Narcotics Control Commission (NACOC) Deputy Director-General Alexander Twum-Barimah has dismissed assertions that the agency’s publicized drug raids seek media attention, stating such operations fulfill a legal obligation to inform Ghanaians.
During a 27 July interview on TV3’s Hot Issues, Twum-Barimah emphasized: “We don’t need media attention for anything… We work for 35 million Ghanaians, not ourselves.”
He clarified that NACOC’s public updates—including recent confiscations and destruction of illicit drugs—are constitutionally mandated disclosures, not self-promotion. “When we report, we report the event, not the leadership,” he told host Keminni Amanor, noting citizens delegate authority to NACOC and thus deserve operational transparency.
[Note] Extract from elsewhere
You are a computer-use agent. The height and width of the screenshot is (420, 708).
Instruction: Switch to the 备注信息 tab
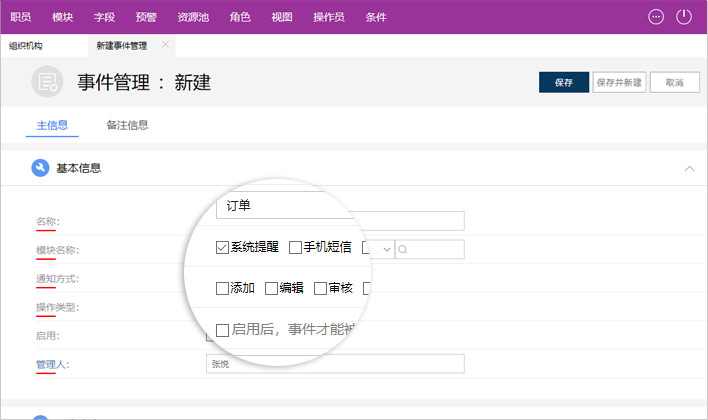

The deputy director reiterated NACOC’s intensified crackdown on narcotics networks, citing Director-General Kenneth Adu-Amanfoh’s July directive to “extremely intensify the fight.” Recent operations reflect this shift toward proactive enforcement at trafficking sources. Twum-Barimah attributed increased busts to reactivated departmental units previously “sleeping on the job” under past administrations.
The commission’s public stance follows heightened drug interdictions amid regional security operations, including curfews in Bawku and Nalerigu after school shootings. NACOC maintains its focus remains disrupting supply chains rather than courting headlines.